• **Passage**

Sunday, December 03, 2006


Slow Crash vs. Fast Crash
Roe vs. Wade
Coke vs. Pepsi
Britney Spears vs. Jessica Simpson
Godzilla vs. Mothra
Tide vs. The Other Leading Detergent
Oreo vs. Hydrox
Playstation3 vs. Xbox360
Apple vs. Microsoft
Pre-tribulation vs. Post-tribulation
Hulk Hogan vs. The Iron Sheik

Sure, we could all go on for hours with that and it would be fun...

I'm not sure what prompted this, but I figured I would just purge and be done with it. It may have started last night when I caught the end of the UCLA vs. USC game. UCLA was ecstatic in their victory. It was a stunning upset that changed the complexion of the college football season (yawn). What caught my eye was the sea of powder blue waving banners, shirts and flags. You knew who was victorious. One the other side, the red and gold were idle and sullen. You knew who lost. All the UCLA students were proud of their team. All the USC students were dazed and wondering what to do.

This morning I was reading through the news and items of interest when I noted a story on sales of the Nintendo Wii. The story simply stated that the Wii was selling many more units per day than the Xbox360 or the Playstation3. I have no idea what those statistics mean or how they were arrived at, but it was tech news and I do tech for a living. Below the story the comments and rants took off. Sides were chosen and the onslaught began. The more I read, the more I just wanted to scream.

• **Provided data**

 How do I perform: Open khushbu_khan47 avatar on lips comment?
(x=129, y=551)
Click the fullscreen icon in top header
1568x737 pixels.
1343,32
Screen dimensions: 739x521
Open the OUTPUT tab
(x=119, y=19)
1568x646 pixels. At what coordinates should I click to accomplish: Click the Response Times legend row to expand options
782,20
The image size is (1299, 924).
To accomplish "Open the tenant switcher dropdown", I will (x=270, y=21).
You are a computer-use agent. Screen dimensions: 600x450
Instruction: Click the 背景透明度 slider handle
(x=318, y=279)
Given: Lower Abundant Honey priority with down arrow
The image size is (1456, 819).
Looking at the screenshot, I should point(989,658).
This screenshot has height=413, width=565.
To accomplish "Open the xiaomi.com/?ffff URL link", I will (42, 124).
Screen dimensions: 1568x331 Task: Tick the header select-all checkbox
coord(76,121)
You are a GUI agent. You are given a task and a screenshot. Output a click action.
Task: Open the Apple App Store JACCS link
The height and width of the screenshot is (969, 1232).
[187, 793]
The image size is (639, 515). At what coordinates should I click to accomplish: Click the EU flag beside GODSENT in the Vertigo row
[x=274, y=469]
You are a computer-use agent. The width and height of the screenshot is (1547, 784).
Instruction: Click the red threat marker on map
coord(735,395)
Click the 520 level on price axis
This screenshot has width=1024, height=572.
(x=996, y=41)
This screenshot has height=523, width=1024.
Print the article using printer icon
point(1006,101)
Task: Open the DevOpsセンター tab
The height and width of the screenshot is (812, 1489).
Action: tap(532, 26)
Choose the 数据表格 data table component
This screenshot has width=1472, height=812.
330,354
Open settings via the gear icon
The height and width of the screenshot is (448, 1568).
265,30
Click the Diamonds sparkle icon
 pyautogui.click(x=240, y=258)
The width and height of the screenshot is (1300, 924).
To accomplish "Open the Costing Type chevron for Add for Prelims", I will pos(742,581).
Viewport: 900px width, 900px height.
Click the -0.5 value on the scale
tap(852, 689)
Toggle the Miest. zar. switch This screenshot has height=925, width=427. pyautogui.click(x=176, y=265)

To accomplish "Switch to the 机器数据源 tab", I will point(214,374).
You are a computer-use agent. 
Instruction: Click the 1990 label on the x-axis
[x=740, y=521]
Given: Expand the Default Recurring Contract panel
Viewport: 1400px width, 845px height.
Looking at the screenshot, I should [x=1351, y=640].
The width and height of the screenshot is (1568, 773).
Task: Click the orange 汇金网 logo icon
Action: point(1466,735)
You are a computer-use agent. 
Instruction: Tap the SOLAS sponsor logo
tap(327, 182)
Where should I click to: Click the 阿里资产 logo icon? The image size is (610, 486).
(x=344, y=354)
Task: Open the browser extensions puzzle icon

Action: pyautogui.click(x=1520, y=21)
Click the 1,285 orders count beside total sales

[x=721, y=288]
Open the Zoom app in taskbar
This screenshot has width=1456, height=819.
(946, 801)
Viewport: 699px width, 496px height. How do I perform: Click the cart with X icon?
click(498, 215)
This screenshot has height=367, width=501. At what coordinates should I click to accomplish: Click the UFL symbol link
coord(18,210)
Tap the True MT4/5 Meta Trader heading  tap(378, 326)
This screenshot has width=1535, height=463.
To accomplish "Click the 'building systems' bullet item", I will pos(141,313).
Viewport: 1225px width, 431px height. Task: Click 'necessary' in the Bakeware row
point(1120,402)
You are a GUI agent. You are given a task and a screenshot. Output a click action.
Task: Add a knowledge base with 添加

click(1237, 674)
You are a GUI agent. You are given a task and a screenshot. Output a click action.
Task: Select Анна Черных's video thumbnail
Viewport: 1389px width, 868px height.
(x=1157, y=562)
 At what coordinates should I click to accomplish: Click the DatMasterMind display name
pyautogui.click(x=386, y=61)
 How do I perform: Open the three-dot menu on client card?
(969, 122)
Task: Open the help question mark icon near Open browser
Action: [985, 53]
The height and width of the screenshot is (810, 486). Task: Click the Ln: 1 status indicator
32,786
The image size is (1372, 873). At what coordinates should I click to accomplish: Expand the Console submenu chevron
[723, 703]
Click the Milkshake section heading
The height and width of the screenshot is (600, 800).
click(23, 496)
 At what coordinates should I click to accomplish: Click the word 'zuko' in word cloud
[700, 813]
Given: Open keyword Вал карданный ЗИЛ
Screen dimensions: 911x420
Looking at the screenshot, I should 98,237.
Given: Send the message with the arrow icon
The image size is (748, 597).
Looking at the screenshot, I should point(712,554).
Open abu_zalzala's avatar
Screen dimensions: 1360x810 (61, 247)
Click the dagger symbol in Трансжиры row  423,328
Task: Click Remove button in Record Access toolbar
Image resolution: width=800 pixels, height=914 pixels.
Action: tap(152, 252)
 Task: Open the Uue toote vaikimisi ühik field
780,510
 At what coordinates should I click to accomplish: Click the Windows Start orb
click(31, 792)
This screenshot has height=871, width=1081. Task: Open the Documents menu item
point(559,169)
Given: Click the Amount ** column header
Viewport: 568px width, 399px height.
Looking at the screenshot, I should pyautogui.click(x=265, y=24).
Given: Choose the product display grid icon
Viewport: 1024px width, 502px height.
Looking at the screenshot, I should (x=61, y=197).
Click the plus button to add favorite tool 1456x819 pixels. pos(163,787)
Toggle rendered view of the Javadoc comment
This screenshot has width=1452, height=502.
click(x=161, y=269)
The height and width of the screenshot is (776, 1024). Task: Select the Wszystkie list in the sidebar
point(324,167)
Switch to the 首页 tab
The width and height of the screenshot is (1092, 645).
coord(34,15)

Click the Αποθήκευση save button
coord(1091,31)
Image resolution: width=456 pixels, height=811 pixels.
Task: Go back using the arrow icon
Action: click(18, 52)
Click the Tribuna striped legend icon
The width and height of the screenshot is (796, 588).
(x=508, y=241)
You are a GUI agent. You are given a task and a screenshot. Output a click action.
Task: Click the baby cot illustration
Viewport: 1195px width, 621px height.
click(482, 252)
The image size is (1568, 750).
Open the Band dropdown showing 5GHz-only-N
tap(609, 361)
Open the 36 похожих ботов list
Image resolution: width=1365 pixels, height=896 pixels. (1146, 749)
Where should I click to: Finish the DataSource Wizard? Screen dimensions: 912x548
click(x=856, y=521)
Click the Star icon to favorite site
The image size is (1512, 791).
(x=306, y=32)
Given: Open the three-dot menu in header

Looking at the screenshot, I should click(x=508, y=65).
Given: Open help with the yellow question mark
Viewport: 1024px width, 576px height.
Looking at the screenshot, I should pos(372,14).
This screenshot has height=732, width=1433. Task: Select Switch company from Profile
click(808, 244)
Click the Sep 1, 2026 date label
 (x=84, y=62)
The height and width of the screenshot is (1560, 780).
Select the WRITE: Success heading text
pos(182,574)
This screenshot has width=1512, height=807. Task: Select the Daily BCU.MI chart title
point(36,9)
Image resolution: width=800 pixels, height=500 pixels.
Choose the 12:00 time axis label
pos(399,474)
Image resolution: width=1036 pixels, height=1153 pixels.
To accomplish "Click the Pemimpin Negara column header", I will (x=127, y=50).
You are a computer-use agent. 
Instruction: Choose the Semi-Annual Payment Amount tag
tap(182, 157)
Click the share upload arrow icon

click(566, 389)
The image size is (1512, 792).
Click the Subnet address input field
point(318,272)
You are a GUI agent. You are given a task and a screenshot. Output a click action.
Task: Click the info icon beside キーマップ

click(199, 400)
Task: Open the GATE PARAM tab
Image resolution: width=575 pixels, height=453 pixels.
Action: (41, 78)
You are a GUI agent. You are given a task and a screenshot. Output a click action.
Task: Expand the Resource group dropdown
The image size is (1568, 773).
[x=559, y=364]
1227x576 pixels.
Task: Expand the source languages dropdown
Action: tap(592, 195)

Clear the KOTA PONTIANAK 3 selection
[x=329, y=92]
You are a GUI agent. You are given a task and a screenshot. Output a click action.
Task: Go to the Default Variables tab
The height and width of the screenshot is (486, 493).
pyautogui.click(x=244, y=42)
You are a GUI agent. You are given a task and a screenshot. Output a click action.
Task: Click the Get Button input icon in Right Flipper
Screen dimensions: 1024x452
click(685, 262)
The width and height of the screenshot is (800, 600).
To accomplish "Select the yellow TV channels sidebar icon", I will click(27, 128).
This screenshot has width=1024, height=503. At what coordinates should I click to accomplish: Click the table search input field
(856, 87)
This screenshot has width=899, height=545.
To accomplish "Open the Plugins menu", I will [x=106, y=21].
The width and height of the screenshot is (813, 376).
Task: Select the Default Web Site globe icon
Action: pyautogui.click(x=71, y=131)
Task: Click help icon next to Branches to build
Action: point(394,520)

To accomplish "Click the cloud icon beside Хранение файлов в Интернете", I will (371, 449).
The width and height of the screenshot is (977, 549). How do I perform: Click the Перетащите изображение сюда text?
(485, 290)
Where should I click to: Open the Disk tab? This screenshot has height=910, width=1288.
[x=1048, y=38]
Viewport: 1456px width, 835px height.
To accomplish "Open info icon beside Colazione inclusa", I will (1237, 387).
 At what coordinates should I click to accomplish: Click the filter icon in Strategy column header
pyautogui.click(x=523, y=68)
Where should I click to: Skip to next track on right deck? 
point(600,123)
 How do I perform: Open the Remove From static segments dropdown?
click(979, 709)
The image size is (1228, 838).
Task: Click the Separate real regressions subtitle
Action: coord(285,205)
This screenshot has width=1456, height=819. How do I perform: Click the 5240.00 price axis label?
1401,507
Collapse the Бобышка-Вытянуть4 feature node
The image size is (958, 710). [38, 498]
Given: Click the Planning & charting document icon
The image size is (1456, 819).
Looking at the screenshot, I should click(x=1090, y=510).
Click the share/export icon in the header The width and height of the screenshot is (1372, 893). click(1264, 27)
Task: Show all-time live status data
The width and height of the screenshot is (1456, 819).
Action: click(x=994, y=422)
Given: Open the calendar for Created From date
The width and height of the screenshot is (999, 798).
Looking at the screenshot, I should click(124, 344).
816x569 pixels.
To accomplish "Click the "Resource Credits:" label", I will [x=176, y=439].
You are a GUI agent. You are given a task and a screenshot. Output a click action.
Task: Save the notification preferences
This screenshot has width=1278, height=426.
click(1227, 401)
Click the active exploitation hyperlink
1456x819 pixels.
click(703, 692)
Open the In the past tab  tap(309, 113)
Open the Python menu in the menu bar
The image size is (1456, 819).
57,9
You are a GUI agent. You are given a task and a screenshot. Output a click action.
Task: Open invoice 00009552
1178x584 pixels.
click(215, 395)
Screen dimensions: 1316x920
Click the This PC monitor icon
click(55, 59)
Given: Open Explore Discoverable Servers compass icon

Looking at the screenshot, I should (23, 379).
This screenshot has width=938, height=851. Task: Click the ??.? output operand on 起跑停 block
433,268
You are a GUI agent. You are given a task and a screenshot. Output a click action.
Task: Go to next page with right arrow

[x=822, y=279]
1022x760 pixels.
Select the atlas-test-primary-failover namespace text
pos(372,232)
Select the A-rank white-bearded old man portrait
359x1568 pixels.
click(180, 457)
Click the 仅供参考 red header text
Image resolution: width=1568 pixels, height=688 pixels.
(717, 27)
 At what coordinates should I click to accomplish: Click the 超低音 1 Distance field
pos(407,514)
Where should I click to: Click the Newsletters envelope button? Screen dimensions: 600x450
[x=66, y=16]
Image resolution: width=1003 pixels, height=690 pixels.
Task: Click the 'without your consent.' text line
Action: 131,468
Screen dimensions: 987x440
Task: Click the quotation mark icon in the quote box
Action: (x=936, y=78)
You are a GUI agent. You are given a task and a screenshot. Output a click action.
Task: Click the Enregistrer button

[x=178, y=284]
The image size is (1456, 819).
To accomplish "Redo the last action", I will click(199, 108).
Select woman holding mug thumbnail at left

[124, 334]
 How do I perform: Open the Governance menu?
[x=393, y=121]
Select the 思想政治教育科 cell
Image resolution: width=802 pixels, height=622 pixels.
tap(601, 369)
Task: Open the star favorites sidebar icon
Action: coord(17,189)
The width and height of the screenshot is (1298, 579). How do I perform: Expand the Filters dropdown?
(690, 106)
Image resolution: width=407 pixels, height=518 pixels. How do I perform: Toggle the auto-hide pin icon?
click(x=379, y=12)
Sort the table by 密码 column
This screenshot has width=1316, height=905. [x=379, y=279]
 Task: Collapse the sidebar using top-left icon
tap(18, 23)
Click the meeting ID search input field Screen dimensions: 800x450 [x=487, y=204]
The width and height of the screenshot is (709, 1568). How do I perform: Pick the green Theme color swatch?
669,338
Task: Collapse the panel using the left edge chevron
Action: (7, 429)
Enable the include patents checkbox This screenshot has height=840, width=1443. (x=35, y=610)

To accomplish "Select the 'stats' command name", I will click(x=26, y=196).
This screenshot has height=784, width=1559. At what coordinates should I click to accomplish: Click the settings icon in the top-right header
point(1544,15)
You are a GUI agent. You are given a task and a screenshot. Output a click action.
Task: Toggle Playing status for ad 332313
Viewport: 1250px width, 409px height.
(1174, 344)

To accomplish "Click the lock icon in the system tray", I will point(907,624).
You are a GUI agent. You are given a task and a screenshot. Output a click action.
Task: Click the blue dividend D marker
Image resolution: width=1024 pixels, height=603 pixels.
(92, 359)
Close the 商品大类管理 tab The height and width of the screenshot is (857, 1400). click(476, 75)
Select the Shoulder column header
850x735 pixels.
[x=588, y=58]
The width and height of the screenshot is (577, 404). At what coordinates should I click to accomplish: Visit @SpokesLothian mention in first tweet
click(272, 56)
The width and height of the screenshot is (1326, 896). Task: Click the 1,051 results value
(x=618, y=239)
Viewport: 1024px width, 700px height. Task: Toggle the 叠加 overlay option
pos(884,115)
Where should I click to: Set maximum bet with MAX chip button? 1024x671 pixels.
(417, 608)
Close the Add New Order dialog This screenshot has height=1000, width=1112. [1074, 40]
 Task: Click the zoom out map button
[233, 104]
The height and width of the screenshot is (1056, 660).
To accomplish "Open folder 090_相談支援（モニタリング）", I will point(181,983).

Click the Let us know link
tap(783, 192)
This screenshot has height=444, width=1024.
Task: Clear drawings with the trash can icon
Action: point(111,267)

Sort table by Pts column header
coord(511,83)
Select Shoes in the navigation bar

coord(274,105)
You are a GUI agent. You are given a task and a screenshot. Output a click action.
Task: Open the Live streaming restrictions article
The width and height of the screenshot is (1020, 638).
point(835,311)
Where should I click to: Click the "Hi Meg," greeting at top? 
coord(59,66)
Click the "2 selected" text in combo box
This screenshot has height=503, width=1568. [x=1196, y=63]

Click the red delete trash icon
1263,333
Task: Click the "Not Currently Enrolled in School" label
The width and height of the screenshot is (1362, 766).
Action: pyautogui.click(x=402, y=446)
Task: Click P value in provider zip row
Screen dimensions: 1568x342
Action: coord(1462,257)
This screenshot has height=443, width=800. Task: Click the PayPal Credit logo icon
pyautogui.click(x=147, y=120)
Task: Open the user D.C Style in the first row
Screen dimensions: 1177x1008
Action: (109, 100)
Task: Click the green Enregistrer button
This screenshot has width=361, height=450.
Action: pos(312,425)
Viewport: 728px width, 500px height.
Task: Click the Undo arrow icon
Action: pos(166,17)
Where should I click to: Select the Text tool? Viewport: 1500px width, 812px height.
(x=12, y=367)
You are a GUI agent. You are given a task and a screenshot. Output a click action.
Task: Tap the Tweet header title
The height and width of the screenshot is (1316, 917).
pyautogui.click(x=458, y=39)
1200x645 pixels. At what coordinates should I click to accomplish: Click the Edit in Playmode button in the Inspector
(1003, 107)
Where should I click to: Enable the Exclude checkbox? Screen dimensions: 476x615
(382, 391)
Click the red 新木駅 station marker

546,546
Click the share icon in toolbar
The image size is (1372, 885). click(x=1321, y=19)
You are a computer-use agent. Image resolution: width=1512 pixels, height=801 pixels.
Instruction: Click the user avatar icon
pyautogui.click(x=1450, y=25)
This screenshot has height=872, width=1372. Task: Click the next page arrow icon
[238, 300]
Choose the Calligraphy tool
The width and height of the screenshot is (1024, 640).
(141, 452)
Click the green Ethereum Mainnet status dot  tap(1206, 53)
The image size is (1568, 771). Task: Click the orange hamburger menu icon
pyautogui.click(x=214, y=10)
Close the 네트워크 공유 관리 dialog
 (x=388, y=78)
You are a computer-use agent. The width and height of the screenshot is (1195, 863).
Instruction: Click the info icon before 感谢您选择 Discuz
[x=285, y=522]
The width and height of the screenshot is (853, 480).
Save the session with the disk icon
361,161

• **Brief**
Continue the blog post about rivalries and picking sides, starting right after its last sentence.

• **Written response**
I am someone who believes (whatever that means) in Peak Oil. I believe that we are facing an impending crisis on this planet that could be (note the qualifier "could") catastrophic. But, I also believe that I don't have all the data. As I've stated in my various ramblings here and on your pages, we don't know all the facts. And even if we did have all the facts, there are so many that we can't sift through them intelligently anymore. So, that gives me some wiggle room.

What I've stated in my previous paragraph is that I'm not a fanboy. For a while my wife had a Mac and I had a PC (actually, I have two, one runs XP the other Linux). I had a Sony PSP and a Nintendo DS. I watch NASCAR and English Football. I have a power mower and a push mower (two push mowers actually, one for me and one for my wife). I have a garden and I go to the grocery store.

What has bubbled up within me is this seeming fixation with being on a team or a side. People square off on the war (which is good) and become rabid and sanctimonious (which is bad). In this little blog universe some believe in Peak Oil and some don't. A few see a bleak future while others see one with more optimism. Some want to go primitive while others want even more tech. I still believe that America is a place where we can all believe and live as we choose as long as we respect one another and do our best to avoid harm. But I keep feeling like there is this mindset that says there is only one way to believe on each issue. There is only one valid side of the story. "We rule!" "We're #1!" "U-S-A! U-S-A!" "If it ain't country, it ain't music!" This thinking tells me that if I support the Palestinians (which I do) I hate the Israelis (which I don't). I'm told that I am either with the government (which I am not) or I'm with the terrorists (which I am not). I am told that two political parties are enough (not for me). I am told that elections should be either/or (which I don't believe). What the hell is wrong with us?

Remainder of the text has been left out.